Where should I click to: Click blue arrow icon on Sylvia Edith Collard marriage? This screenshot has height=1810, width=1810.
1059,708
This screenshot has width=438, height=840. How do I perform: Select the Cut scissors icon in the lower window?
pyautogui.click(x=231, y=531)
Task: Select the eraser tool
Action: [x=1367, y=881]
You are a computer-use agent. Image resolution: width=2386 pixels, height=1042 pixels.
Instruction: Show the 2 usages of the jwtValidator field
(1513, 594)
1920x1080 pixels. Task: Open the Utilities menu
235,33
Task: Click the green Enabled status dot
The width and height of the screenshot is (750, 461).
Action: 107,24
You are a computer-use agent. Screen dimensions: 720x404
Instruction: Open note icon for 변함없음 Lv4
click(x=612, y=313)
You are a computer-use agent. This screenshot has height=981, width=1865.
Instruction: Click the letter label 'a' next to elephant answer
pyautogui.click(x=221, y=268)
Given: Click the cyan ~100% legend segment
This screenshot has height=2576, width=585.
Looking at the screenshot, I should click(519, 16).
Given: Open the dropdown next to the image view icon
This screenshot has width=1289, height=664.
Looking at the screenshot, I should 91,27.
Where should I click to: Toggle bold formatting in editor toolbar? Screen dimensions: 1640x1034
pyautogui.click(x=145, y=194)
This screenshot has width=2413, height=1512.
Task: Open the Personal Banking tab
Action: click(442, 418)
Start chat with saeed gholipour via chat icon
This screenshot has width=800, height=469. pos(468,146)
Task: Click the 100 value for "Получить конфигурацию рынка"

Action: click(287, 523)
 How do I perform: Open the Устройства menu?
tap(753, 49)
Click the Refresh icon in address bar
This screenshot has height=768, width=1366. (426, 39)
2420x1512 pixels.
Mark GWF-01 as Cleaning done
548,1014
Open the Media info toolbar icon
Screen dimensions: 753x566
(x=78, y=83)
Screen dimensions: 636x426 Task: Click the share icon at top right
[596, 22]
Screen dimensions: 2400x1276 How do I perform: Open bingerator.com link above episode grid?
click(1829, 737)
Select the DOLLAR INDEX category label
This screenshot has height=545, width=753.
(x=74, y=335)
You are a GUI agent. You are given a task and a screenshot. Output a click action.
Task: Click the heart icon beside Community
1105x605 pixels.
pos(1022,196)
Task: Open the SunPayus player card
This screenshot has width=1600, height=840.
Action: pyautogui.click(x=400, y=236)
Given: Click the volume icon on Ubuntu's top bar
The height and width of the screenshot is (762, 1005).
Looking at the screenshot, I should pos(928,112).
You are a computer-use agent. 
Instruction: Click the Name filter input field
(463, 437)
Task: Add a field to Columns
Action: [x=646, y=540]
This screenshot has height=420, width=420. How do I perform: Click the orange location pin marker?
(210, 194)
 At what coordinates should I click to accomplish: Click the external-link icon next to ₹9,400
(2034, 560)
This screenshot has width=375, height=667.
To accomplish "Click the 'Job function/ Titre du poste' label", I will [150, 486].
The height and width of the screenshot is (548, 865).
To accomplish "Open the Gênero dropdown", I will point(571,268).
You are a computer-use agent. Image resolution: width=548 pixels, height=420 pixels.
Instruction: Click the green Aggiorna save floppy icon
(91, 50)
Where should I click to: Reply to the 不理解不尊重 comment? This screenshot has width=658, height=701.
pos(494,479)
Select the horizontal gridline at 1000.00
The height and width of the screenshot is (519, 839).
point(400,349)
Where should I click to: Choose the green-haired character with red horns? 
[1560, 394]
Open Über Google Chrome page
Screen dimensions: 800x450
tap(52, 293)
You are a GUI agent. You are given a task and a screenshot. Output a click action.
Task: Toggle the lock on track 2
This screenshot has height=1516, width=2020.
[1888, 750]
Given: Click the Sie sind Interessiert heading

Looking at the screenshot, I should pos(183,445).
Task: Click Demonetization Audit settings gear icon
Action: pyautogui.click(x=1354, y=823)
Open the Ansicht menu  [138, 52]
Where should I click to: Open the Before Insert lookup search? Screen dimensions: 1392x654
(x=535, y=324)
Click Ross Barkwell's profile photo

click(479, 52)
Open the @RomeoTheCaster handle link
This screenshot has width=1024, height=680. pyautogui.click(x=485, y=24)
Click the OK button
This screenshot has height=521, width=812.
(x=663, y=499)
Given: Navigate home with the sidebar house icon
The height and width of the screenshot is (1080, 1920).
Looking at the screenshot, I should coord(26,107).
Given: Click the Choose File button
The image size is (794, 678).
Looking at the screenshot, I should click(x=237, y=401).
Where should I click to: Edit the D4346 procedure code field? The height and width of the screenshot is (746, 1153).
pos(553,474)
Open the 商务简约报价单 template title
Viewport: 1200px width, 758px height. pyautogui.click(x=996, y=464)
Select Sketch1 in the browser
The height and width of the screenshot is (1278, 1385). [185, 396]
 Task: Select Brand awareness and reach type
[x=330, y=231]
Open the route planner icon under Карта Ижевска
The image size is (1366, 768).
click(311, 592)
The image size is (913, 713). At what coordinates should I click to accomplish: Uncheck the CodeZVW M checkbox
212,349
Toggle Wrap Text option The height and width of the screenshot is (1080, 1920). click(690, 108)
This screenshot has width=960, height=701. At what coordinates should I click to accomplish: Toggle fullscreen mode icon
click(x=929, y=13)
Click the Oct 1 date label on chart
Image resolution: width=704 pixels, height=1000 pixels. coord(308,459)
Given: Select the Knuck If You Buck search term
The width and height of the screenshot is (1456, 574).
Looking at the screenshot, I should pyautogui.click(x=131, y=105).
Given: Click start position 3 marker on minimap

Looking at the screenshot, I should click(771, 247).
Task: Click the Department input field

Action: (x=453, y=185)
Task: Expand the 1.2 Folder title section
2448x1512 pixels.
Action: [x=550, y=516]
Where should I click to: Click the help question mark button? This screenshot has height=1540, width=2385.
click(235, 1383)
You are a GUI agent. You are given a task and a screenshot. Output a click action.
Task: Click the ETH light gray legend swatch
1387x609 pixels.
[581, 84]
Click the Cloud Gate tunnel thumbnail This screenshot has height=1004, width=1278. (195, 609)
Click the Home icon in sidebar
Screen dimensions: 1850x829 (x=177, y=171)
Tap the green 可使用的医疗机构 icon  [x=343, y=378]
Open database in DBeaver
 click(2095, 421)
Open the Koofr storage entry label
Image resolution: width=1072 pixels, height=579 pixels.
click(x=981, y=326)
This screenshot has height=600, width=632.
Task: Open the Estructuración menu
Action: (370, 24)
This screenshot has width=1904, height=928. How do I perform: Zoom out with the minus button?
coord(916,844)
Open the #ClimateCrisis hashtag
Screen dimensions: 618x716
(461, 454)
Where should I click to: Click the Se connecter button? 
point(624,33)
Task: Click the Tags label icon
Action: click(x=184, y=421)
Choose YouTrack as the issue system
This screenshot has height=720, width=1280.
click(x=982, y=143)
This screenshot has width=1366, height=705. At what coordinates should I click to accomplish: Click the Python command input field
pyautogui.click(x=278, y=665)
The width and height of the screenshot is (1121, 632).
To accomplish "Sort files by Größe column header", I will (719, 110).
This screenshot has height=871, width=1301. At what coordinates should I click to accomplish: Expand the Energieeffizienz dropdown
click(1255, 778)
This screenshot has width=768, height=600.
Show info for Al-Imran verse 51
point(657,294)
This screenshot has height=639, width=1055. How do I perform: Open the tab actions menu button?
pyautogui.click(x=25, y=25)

Given task: Quote the lines from the start of the records up to and including the line with "Action: [x=1367, y=881]".

The reply:
Where should I click to: Click blue arrow icon on Sylvia Edith Collard marriage? This screenshot has height=1810, width=1810.
1059,708
This screenshot has width=438, height=840. How do I perform: Select the Cut scissors icon in the lower window?
pyautogui.click(x=231, y=531)
Task: Select the eraser tool
Action: [x=1367, y=881]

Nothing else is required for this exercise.